The Salford secondary gained national attention in 2017 when it was featured in the Channel 4 series, ‘Educating Greater Manchester’.
It painted a picture of a school that former head Drew Povey had transformed after being named one of the worst in the country.
He started as headteacher in 2010, and inherited a debt worth £3.2m.
But Mr Povey left in September last year. He had been suspended over allegations that some children were removed from the school register, alongside three other staff members.
He claimed he was the victim of a ‘personal vendetta’, which Salford council has denied.
Last year, the school was put in special measures by education watchdog Ofsted after it was deemed inadequate in five areas. But by April this year, inspectors found that it had improved.
Salford council's deputy city mayor, councillor John Merry, said: “The school has worked hard, in partnership with the council, to reduce their debt to the local authority from over £3 million to £1.3 million despite challenging financial circumstances and cuts in budgets to all council services.

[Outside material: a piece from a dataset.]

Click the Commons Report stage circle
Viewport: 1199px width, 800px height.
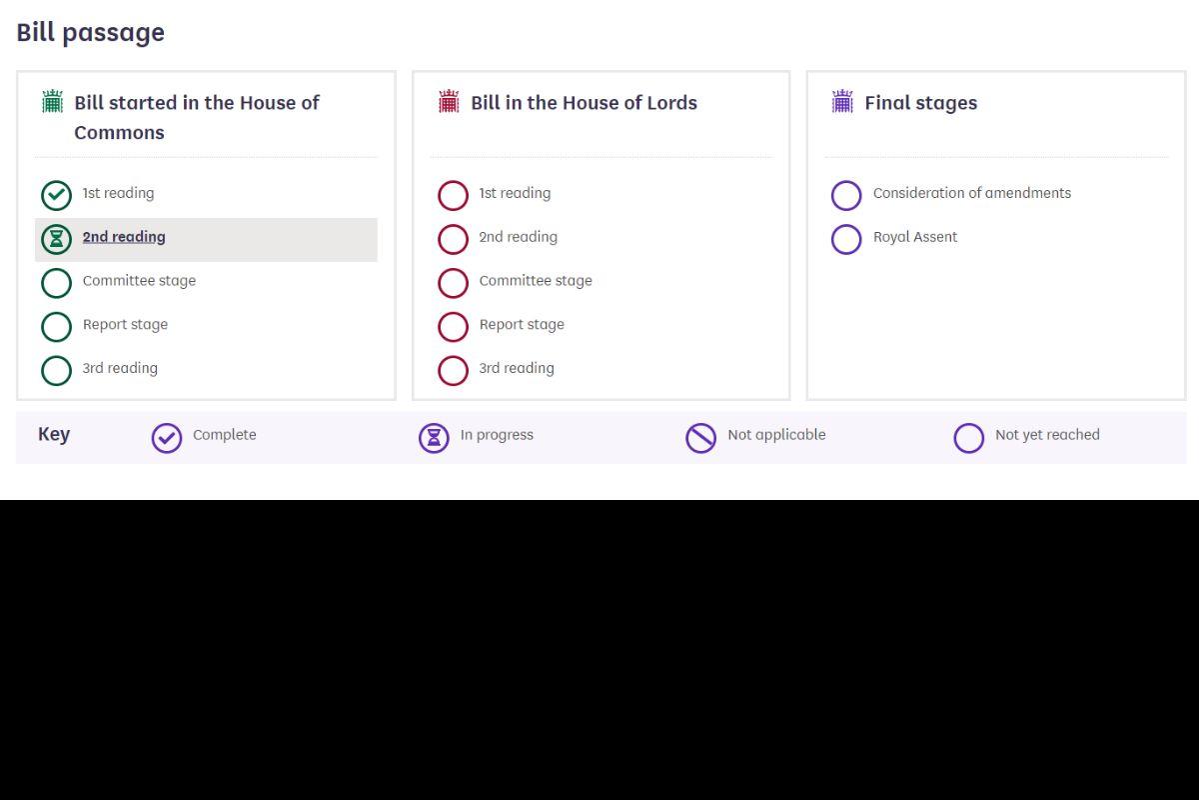pos(56,327)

"The council has written off £300,000 of the debt to help the school. We will continue to support the school to deliver high quality education.”
Another Salford school - St Ambrose Barlow RC High School - had the second-highest deficit in Greater Manchester last year, at £1.067m.
A total of 53 local-authority maintained schools in the region (6.2 percent) reported a revenue deficit in 2018/19 - totalling £8.6 million in 2018/19.
The total was down from £12.7 million in 2017/18, but up from £4.4 million in 2012/13, according to the Department for Education figures.
A Department for Education spokesperson said: “This government has announced the biggest funding boost for schools in a decade, giving every school more money for every child. This means that every school in the country can see per pupil funding rise in line with inflation next year, with all secondary schools receiving a minimum of £5,000 per pupil.”
Across England, the planned spend per pupil in 2019/20 is £4,556, nominally up from £4,521 in 2018/19.
However, if the 2018/19 figure was adjusted for inflation, it would be £4,602 per pupil, meaning schools are £46 per pupil worse off.
Geoff Barton, General Secretary of the Association of School and College Leaders, said: “Schools have suffered several years of real-terms cuts to the funding they receive from the government which has plunged many into deficit.
“They will be implementing cost-reduction plans to balance their books but this is not a quick fix because it entails reducing staffing costs while trying to minimise the impact on the provision for children.
“Schools which have seen their deficit position worsen are likely to be those which face the greatest financial pressures.
“The government has allocated increased funding to schools over the next three years. However, we do not think this funding will be sufficient to reverse all the cuts that have taken place to school budgets and the likelihood is the financial position will continue to be challenging.
“Schools have had no alternative other than to cut staffing which means they are less able to provide support and a full range of courses and extra-curricular activities, and it has also led to larger class sizes. We are continuing to campaign for improved funding on behalf of schools, parents and pupils.”